- The paper introduces the Daily-Omni benchmark that integrates temporal alignment for audio-visual reasoning in real-world scenarios.
- The methodology leverages an automated QA pipeline with models like Gemini 2.0 Flash and Deepseek-R1 to generate diverse, scalable datasets.
- Results demonstrate that the Daily-Omni Agent improves cross-modal integration, setting a new baseline for multimodal reasoning benchmarks.
Daily-Omni: Towards Audio-Visual Reasoning with Temporal Alignment across Modalities
The "Daily-Omni" paper introduces a benchmark designed to evaluate and enhance the ability of Multimodal LLMs (MLLMs) in reasoning through synchronized audio-visual information. The paper addresses the gap in current MLLMs which struggle to integrate cross-modal data synchronously, a skill necessary for real-world applications where audio and visual signals provide essential contextual understanding.
Introduction
Daily-Omni consists of 684 videos reflecting everyday scenarios, enriched with audio and visual elements, along with 1197 multiple-choice questions across six major tasks. The goal is to explore how MLLMs manage information requiring both auditory and visual integration, measuring their performance and identifying typical challenges faced during perception and reasoning.
Figure 1: Examples of Daily-Omni QAs. The audio and visual information required for answering the questions are provided in the figure. The correct answer for the given questions are highlighted.
Existing models have achieved impressive results in isolated tasks such as ASR and OCR but fall short of effectively merging these modalities. The benchmark developed here focuses on tasks that require temporally aligned audio-visual comprehension beyond isolated sensory processing.
Benchmark and Methodology
Data Curation: Videos for the Daily-Omni benchmark are sourced from publicly available datasets, including AudioSet, Video-MME, and FineVideo. The criteria include ensuring a diverse representation of real-life scenarios and rich temporal dynamics, avoiding bias from static content or harmful material.
Daily-Omni QA Generation Pipeline: This innovative framework includes modules for video annotation, temporal alignment, and QA synthesis. The automated pipeline leverages cutting-edge models like Gemini 2.0 Flash and Deepseek-R1 to generate high-quality question-answer pairs with efficiency and scalability (Figure 2).
Figure 2: The outline of Daily-Omni QA construction pipeline. The arrows indicates the sequence of the processes.
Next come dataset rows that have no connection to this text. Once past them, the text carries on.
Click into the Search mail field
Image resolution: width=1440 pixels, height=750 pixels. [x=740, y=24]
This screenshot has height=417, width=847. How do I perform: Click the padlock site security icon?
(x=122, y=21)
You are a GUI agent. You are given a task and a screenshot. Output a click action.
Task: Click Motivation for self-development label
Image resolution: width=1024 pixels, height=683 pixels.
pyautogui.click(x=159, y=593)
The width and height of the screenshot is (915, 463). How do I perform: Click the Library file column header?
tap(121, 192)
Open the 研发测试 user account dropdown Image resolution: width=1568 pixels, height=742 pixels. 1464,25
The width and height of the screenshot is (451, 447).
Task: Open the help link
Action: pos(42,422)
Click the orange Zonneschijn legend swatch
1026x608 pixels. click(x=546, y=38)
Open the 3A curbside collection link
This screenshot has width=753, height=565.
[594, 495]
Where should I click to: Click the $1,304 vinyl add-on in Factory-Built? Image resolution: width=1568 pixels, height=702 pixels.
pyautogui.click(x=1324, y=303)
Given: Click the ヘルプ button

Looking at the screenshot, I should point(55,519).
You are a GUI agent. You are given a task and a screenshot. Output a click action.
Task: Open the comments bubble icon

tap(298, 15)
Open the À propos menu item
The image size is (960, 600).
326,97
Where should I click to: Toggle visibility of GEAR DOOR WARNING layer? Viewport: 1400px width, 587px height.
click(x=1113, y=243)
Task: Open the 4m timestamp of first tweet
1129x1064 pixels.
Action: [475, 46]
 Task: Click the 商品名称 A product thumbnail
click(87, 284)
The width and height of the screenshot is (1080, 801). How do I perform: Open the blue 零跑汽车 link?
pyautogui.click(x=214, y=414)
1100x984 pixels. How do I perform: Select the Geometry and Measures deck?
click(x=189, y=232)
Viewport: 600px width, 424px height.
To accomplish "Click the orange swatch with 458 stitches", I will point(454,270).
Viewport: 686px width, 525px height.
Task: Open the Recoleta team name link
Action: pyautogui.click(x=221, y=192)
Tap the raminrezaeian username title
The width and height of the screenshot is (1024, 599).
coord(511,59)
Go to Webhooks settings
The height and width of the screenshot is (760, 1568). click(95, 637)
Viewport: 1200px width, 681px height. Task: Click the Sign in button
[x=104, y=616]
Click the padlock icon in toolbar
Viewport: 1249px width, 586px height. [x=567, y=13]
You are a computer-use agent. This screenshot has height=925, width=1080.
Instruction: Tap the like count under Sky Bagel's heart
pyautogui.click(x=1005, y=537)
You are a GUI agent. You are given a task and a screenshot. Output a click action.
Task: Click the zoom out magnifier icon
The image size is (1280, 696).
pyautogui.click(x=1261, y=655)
Daily-Omni Agent: Comprising of open-source models, including Qwen2.5-VL and Qwen2-Audio, the agent demonstrates significant performance improvements through combined visual and audio processing techniques, establishing a baseline for this benchmark.
Experiments
Experiments indicate substantial challenges remain in achieving integrated audio-visual reasoning. Current models excel in general domain understanding but show limitations in complex scenarios demanding nuanced cross-modal temporal awareness.
(Table 1)
Figure 3: MLLMs' accuracy over different question categories.
Results and Discussion
The Daily-Omni Agent shows promising results as the best-performing open-source approach, emphasizing the efficacy of simple but effective alignment techniques. Through a combination of segmented audio-visual annotations and priority event alignment, it achieves superior performance compared to previous benchmarks. Gemini models, despite being proprietary, demonstrate advanced capabilities in cross-modal synergy, highlighting areas for potential open-source improvement.
Conclusion
The conclusions drawn from Daily-Omni underline the need for more robust temporal correlation methods when designing multimodal systems. Enhanced integration techniques would pave the way for AI capable of more sophisticated understanding in complex, real-world environments. The benchmark facilitates future research into improving audio-visual models' perceptive accuracy and reasoning abilities, contributing significantly to MLLM advancements.
In summary, Daily-Omni offers valuable insights into current MLLM limitations while providing a strategic path forward for researchers aiming to develop more nuanced and capable audio-visual integration systems. The methodology and findings serve as a cornerstone for ongoing advancements in multimodal learning and application.